EXERCISE >> The records below hold a stretch from the line with "Metastatic Brain Tumors (50, 1451)" through the line with "About UCLA Health (295, 2437)"; return exactly those lines, ends included, and nothing more.

DATA SUPPLIED >>
"""

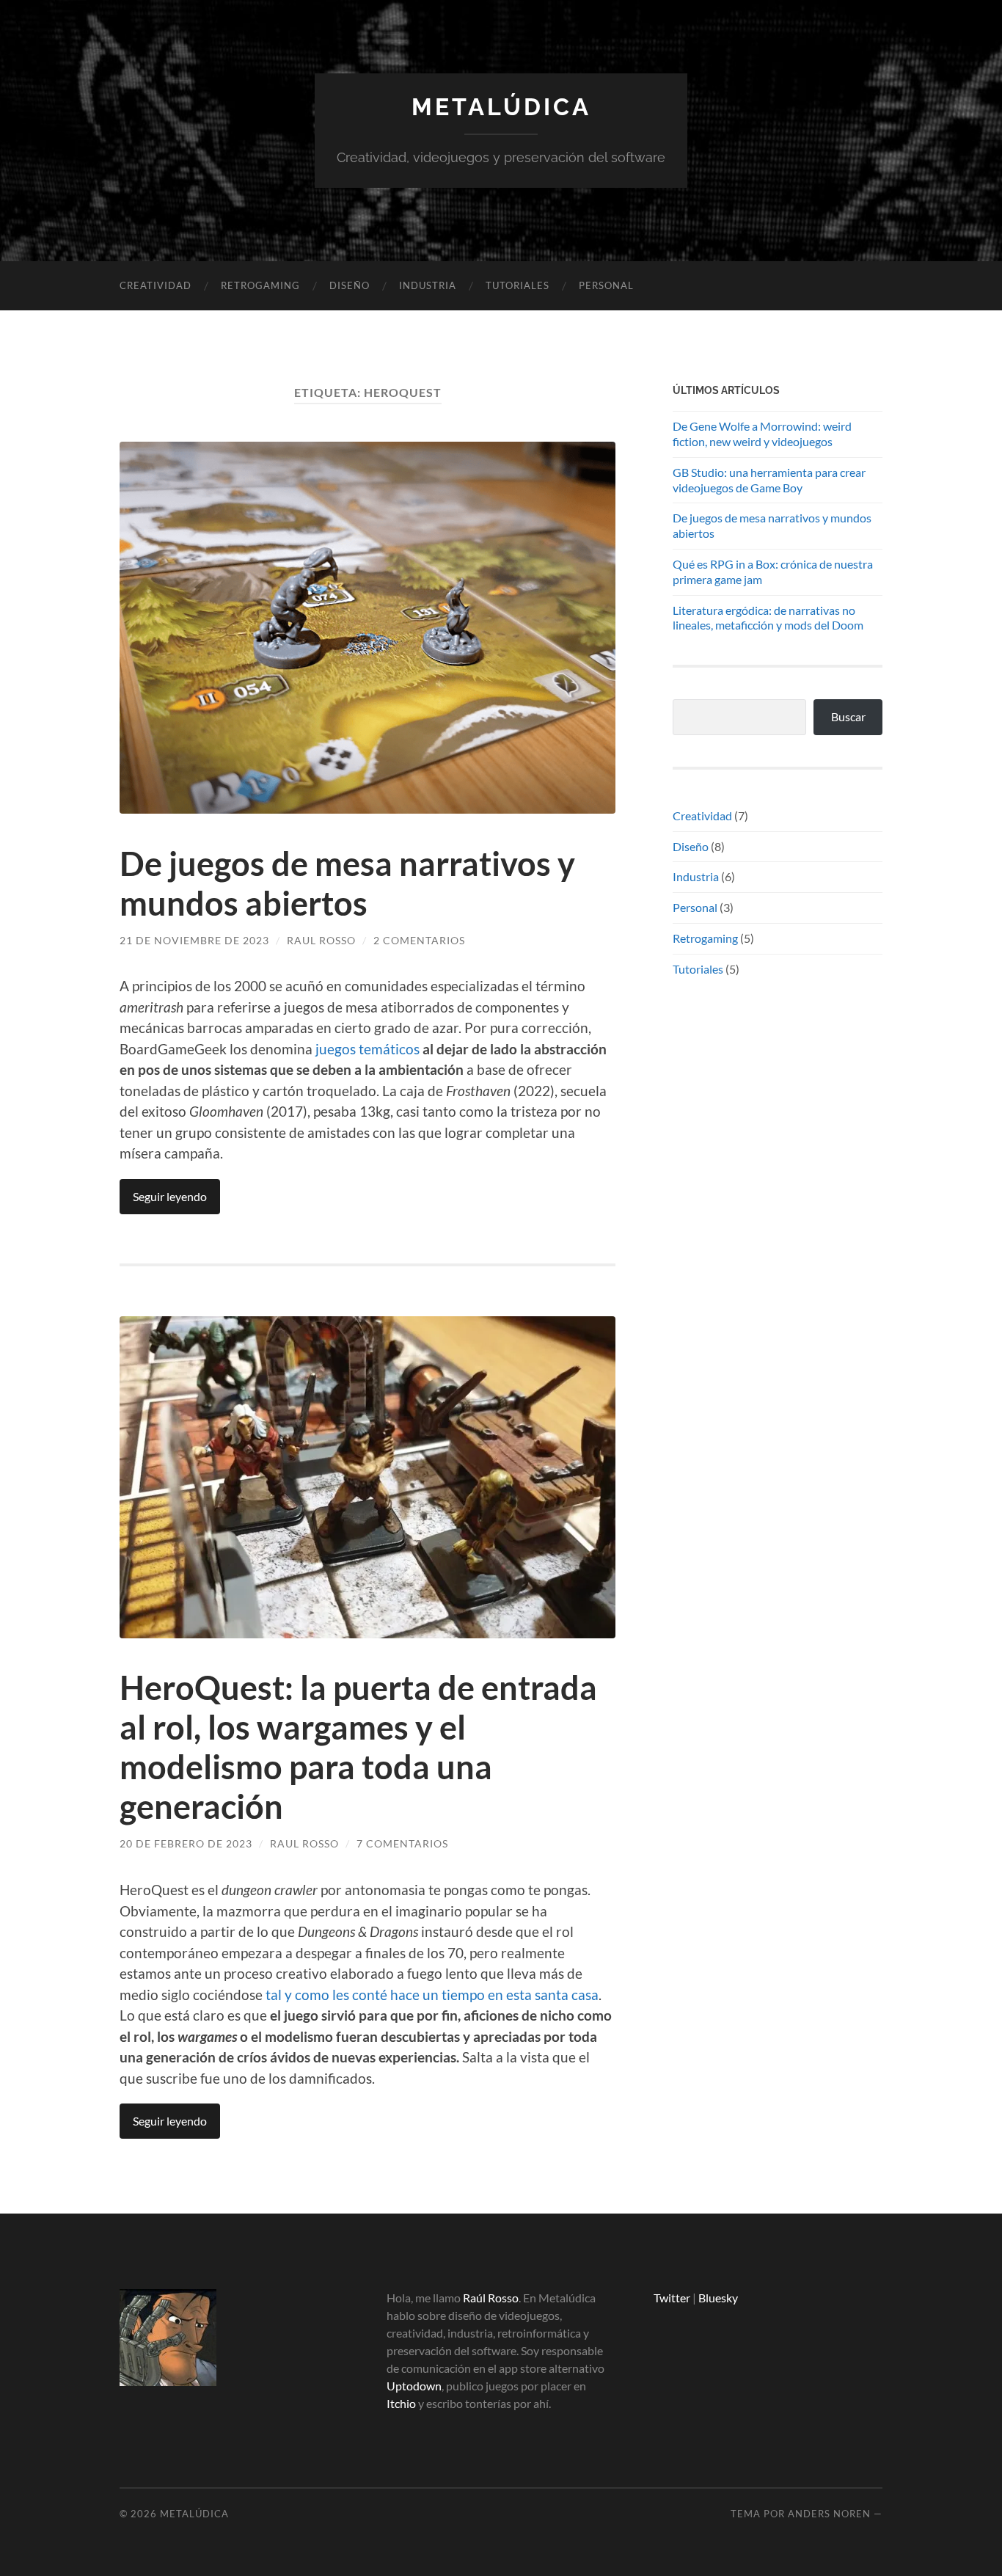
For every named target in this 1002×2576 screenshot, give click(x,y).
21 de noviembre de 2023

"""
"""

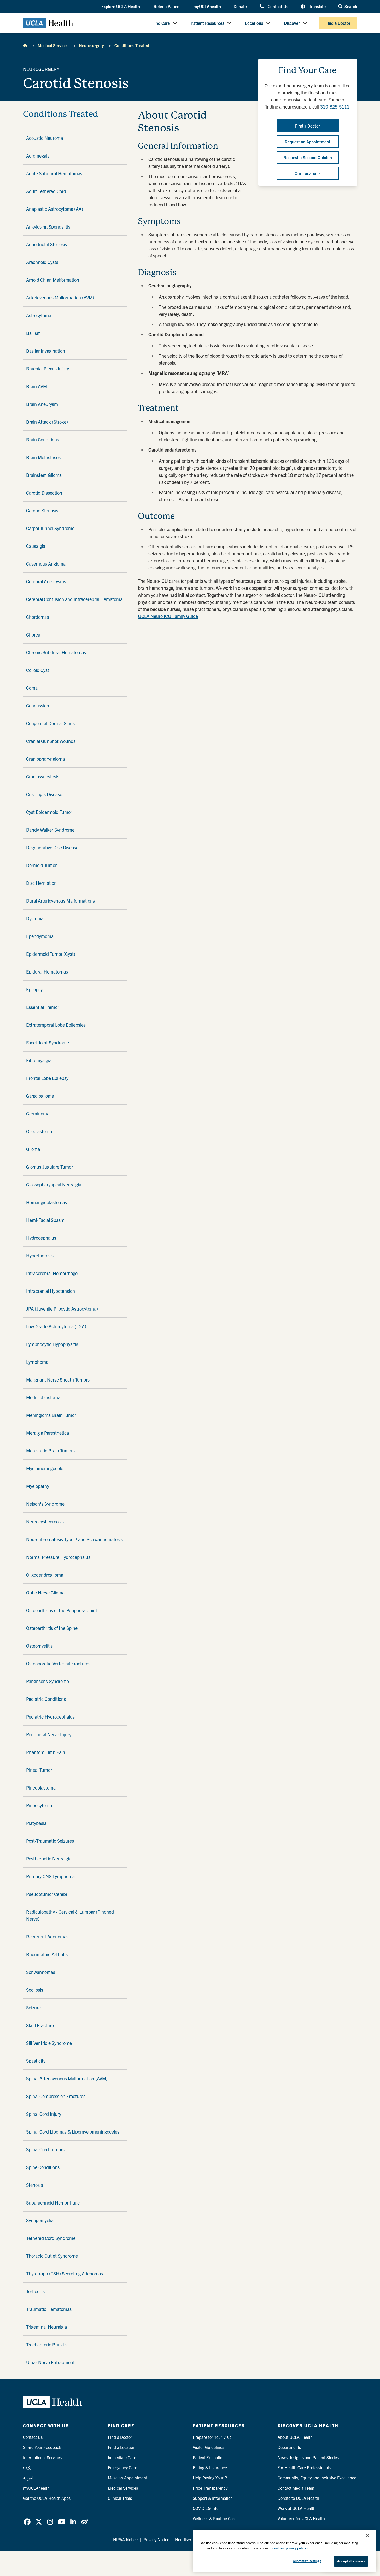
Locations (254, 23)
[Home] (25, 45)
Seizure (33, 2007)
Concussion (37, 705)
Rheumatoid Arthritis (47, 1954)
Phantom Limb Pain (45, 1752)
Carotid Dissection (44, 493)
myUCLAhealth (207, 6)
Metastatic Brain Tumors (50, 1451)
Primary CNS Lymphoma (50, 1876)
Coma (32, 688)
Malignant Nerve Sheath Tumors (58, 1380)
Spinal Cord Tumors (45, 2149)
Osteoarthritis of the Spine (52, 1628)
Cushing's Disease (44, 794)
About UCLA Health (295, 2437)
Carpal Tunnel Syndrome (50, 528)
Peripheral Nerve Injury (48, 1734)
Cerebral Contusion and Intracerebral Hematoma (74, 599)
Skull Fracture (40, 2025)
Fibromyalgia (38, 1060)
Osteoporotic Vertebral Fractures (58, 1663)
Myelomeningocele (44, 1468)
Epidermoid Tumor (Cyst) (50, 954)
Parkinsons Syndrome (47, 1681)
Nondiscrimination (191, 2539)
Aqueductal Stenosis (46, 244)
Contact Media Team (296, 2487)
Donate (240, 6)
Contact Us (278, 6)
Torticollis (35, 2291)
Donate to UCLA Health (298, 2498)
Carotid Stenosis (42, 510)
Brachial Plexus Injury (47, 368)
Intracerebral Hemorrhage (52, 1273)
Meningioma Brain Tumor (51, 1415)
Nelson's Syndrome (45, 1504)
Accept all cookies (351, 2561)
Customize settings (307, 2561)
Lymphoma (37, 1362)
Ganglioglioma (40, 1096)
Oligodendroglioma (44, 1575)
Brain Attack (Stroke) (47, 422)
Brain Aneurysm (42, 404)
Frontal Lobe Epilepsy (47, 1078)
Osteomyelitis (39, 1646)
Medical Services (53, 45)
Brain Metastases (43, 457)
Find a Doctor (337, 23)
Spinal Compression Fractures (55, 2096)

"""

WRITTEN ANSWER >>
Metastatic Brain Tumors (50, 1451)
Primary CNS Lymphoma (50, 1876)
Coma (32, 688)
Malignant Nerve Sheath Tumors (58, 1380)
Spinal Cord Tumors (45, 2149)
Osteoarthritis of the Spine (52, 1628)
Cushing's Disease (44, 794)
About UCLA Health (295, 2437)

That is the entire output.